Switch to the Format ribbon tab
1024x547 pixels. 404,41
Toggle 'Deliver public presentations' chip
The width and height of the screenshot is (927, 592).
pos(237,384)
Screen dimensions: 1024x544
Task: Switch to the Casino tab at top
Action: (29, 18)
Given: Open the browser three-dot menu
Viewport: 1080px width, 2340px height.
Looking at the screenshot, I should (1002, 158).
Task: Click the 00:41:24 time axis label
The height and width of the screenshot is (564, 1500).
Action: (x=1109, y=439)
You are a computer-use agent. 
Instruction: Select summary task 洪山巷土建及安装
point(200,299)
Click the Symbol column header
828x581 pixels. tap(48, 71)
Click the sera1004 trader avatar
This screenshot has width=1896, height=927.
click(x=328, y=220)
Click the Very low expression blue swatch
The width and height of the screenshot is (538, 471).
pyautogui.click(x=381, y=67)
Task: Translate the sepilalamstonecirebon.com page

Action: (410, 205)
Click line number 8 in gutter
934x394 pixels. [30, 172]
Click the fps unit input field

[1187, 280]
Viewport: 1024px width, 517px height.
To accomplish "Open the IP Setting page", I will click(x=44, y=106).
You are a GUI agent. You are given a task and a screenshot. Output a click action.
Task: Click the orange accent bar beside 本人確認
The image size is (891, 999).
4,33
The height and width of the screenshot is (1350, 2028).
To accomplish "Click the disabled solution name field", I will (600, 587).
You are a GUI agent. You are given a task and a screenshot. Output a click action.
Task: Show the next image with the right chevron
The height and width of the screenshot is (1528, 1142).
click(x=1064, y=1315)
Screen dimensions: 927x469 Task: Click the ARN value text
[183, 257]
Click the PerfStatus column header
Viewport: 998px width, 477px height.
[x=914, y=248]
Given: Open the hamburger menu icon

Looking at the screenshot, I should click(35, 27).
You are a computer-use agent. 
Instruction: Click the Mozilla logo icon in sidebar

▶ Your objective
Repeat the entire listing above word for word, keeping every line unchanged.

▶ Final result
Switch to the Format ribbon tab
1024x547 pixels. 404,41
Toggle 'Deliver public presentations' chip
The width and height of the screenshot is (927, 592).
pos(237,384)
Screen dimensions: 1024x544
Task: Switch to the Casino tab at top
Action: (29, 18)
Given: Open the browser three-dot menu
Viewport: 1080px width, 2340px height.
Looking at the screenshot, I should (1002, 158).
Task: Click the 00:41:24 time axis label
The height and width of the screenshot is (564, 1500).
Action: (x=1109, y=439)
You are a computer-use agent. 
Instruction: Select summary task 洪山巷土建及安装
point(200,299)
Click the Symbol column header
828x581 pixels. tap(48, 71)
Click the sera1004 trader avatar
This screenshot has width=1896, height=927.
click(x=328, y=220)
Click the Very low expression blue swatch
The width and height of the screenshot is (538, 471).
pyautogui.click(x=381, y=67)
Task: Translate the sepilalamstonecirebon.com page

Action: (410, 205)
Click line number 8 in gutter
934x394 pixels. [30, 172]
Click the fps unit input field

[1187, 280]
Viewport: 1024px width, 517px height.
To accomplish "Open the IP Setting page", I will click(x=44, y=106).
You are a GUI agent. You are given a task and a screenshot. Output a click action.
Task: Click the orange accent bar beside 本人確認
The image size is (891, 999).
4,33
The height and width of the screenshot is (1350, 2028).
To accomplish "Click the disabled solution name field", I will (600, 587).
You are a GUI agent. You are given a task and a screenshot. Output a click action.
Task: Show the next image with the right chevron
The height and width of the screenshot is (1528, 1142).
click(x=1064, y=1315)
Screen dimensions: 927x469 Task: Click the ARN value text
[183, 257]
Click the PerfStatus column header
Viewport: 998px width, 477px height.
[x=914, y=248]
Given: Open the hamburger menu icon

Looking at the screenshot, I should click(35, 27).
You are a computer-use agent. 
Instruction: Click the Mozilla logo icon in sidebar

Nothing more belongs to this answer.